**EXERCISE REQUIREMENTS:** Read through the listing, and wherever a line holds the word "will", return it.

**SOURCE DATA:**

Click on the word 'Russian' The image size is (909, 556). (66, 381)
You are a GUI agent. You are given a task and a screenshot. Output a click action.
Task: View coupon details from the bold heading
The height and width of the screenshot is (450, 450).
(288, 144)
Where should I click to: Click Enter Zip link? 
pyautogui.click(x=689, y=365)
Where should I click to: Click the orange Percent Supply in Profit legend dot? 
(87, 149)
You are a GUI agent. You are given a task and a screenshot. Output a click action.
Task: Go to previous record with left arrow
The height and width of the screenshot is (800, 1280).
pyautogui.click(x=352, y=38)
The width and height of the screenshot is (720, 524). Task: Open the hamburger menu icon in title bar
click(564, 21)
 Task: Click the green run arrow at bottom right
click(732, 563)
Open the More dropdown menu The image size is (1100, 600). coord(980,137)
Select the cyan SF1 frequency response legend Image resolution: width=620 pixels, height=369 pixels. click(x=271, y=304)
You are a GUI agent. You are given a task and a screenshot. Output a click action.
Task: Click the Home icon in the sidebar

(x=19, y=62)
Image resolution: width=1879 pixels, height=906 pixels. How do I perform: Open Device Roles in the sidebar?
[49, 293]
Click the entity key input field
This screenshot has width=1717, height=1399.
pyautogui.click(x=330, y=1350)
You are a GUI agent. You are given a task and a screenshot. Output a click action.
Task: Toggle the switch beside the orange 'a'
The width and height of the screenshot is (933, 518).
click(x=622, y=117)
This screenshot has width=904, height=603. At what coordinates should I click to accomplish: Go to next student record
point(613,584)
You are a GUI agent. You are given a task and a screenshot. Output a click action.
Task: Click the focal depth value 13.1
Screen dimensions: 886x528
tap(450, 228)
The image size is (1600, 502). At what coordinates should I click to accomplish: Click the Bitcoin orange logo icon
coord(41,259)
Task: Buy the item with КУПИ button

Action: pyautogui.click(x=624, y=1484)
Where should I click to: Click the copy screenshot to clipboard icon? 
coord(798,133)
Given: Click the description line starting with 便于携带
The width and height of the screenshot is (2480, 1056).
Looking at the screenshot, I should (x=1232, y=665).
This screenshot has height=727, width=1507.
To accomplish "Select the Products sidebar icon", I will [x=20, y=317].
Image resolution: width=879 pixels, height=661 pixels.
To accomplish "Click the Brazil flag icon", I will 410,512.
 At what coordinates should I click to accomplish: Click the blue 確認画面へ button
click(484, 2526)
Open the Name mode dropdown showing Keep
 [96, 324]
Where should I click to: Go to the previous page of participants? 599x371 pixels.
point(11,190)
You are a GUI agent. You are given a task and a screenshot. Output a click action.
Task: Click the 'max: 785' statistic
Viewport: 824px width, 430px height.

**OUTPUT BELOW:**
To accomplish "Select the Products sidebar icon", I will [x=20, y=317].
To accomplish "Click the Brazil flag icon", I will 410,512.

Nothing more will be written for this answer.